В Дрездене в музее «Зеленые своды» выставлены небольшие настольные композиции — работы знаменитых авторов, придворных ювелиров. Они были фантастическими мастерами. У них нужно учиться культуре ремесла. Например, когда Фаберже впервые попал в этот музей, у него в голове словно что-то щелкнуло. И вся его ювелирка началась с посещения Дрездена: увидел, восхитился — и тоже взялся за дело.
— Мне трудно представить, как можно создать ваши изысканные работы, не имея пальцев пианиста.
— Да нет, это только кажется. Когда умеешь, легко. И чтобы научиться, тоже много времени не надо. 30–40 лет вполне хватит.
В Германии в начале XVI века в течение 25 лет делали скульптуры из цельного куска железа: не отливали, а просто выпиливали. Появились мастера, был спрос, к делу приобщились ключники, замочники. Естественно, изделия получались не всегда художественными, однако их покупали. Мода прошла, ключники принялись опять клепать ключи, замочники — замки. У нас точно так же керамикой занимались все кому не лень.
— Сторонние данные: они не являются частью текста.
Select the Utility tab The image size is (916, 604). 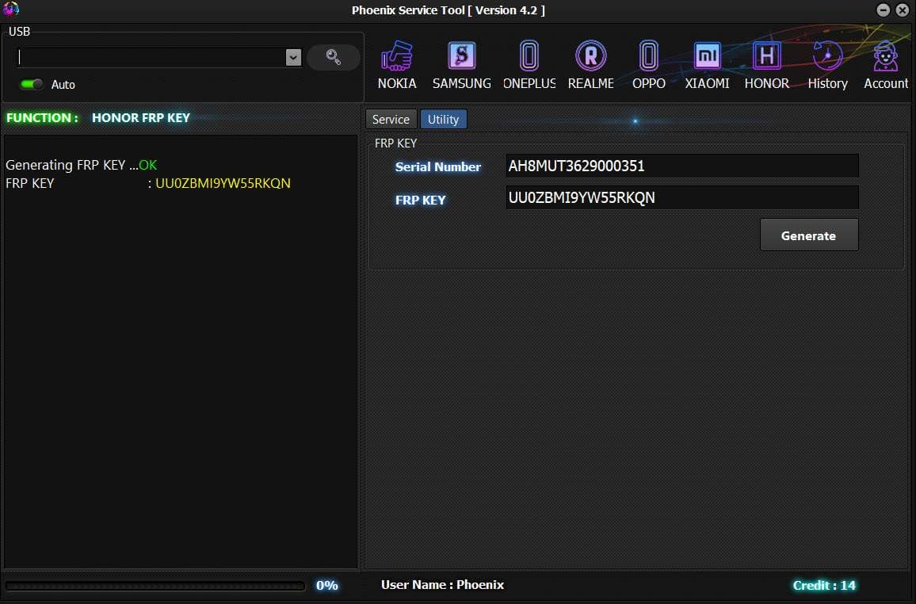443,119
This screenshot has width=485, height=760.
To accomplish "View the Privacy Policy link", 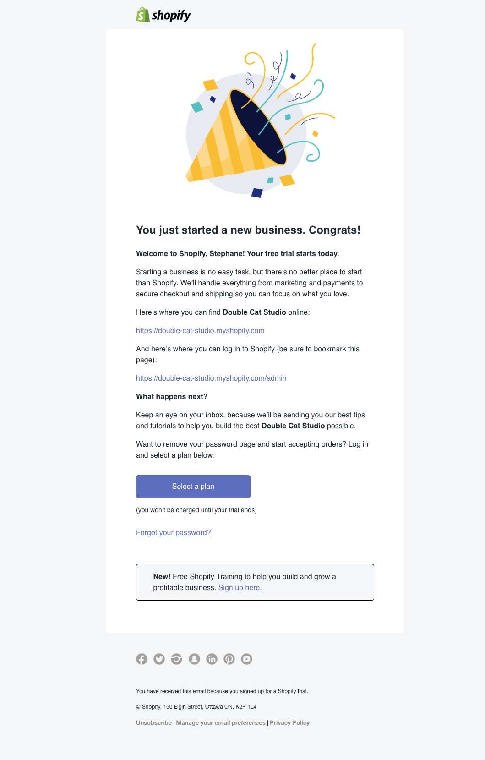I will [x=289, y=722].
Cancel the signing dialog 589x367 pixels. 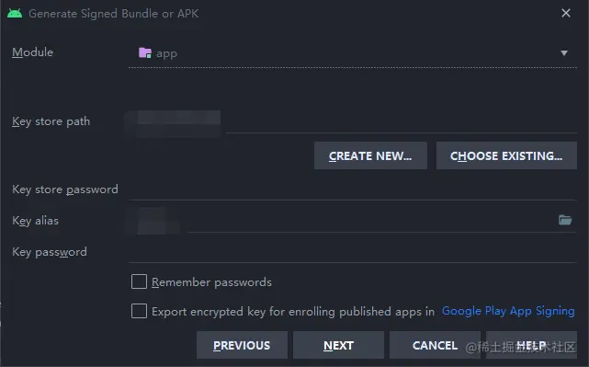[x=435, y=345]
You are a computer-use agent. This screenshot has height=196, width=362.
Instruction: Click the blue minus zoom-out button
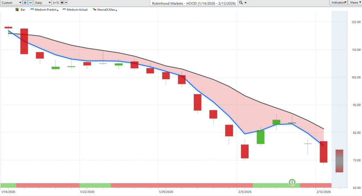30,2
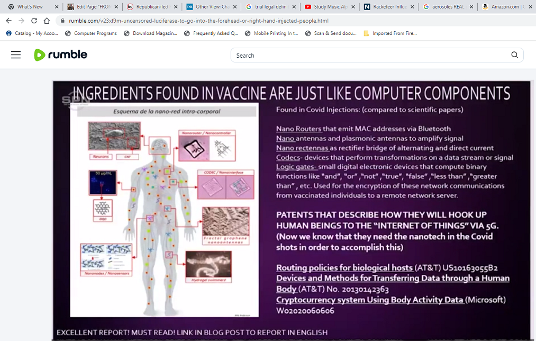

А если ты любишь мастерить руками, то изготовишь скульптуру из чего угодно — из дерева, фанеры, бумаги. Тем более сегодня при помощи Интернета делают всё из всего.
Богатырь ты будешь с виду
— А где у вас печатный станок?
— Здесь. У меня несколько неплохих готовых досок для офортов, только некогда распечатать тираж. Кстати, на этом смог разбогатеть Рубенс: заказывал мастерам свои картины на медной доске, те гравировали их, а он печатал и продавал за хорошие деньги. Я раньше в канун каждого Нового года дарил такие картинки-развлекалки с изображением нужного по гороскопу животного — Козы, Обезьяны и других друзьям и знакомым. Занимался этим лет 20 одновременно с книгами, керамикой и бронзой.
Увлекся и кабинетной бронзой: настольные скульптуры из разных материалов, металлов, с драгоценными камнями. Решил попробовать, получится ли у меня, как у мастеров Средневековья.
— Правда, что в 1990-е вашими изделиями заинтересовались серьезные мужчины в малиновых пиджаках?
— Нет. Они заказывали надгробия для «правильных пацанов». Правда, где их устанавливали, никогда не спрашивал.
— С чего началась история с художественным оружием?
— Она помогла компенсировать детские романтические грезы, отчасти взрослые мечты. Начинаешь искать своих предков и обнаруживаешь, что в твоем роду были запорожские, кубанские казаки.
А так все началось в детстве. Мне мама до 4 лет пела колыбельную песню Лермонтова: «Богатырь ты будешь с виду и казак душой…» Подрос, прочел «Трех мушкетеров», «Одиссею капитана Блада» и прочие полезные книги. В 12 лет занимался в фехтовальной школе в парке имени М. Горького. Я махал там саблей года три, пока не уволился наш тренер.
— Вы ведь вместе с женой еще мастерите куклы?
— Елена мастерит, а я ей помогаю. Куклы можно увидеть в Несвижском замке, в оперном театре: здесь 2 метровых персонажа в костюмах XVII века, сделанных женой, с жемчугом и камнями, а также две мои статуэтки — скрипача и виолончелиста. Это занятие веселое, но абсолютно неблагодарное.
— Есть ли у вас благодарное занятие?
— Дети. У нас две дочки. Видите те белые фигурки в длинных платьях на столе? Это одна из них и три наши внучки.
— А гордый всадник на коне не Глеб Минский?
— Возможно, но пока это просто белорусский князь. В конкурсе на его установку в Минске участвовать не рвусь, немного утомила эпопея с памятником корове у Комаровского рынка, которая длится уже 5-й год.